*** Begin section ***

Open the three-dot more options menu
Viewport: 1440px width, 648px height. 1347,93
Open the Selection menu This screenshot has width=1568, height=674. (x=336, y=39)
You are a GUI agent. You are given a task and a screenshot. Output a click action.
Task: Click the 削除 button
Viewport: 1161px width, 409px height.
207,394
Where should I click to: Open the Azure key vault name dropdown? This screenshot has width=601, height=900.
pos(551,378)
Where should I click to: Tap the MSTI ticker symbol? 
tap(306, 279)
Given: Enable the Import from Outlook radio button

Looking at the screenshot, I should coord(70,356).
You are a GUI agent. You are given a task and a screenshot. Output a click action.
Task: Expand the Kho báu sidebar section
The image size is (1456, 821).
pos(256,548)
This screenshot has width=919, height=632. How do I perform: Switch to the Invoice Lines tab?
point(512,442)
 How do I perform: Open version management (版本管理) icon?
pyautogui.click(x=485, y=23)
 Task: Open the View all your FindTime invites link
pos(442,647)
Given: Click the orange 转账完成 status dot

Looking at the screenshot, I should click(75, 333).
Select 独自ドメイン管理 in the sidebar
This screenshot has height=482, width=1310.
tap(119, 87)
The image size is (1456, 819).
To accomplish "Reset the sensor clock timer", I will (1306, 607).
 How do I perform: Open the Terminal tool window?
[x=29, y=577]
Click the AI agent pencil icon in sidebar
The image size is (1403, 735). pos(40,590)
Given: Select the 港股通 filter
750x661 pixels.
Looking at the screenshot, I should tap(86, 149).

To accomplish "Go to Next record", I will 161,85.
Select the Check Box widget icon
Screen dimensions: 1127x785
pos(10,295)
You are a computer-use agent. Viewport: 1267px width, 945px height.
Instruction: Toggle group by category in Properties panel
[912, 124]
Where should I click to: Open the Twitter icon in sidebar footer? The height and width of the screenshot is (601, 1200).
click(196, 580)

*** End section ***

Set down, exactly and without anything extra, every line from the one that contains "Given: Select the 港股通 filter" through the final line of the material.

Given: Select the 港股通 filter
750x661 pixels.
Looking at the screenshot, I should tap(86, 149).

To accomplish "Go to Next record", I will 161,85.
Select the Check Box widget icon
Screen dimensions: 1127x785
pos(10,295)
You are a computer-use agent. Viewport: 1267px width, 945px height.
Instruction: Toggle group by category in Properties panel
[912, 124]
Where should I click to: Open the Twitter icon in sidebar footer? The height and width of the screenshot is (601, 1200).
click(196, 580)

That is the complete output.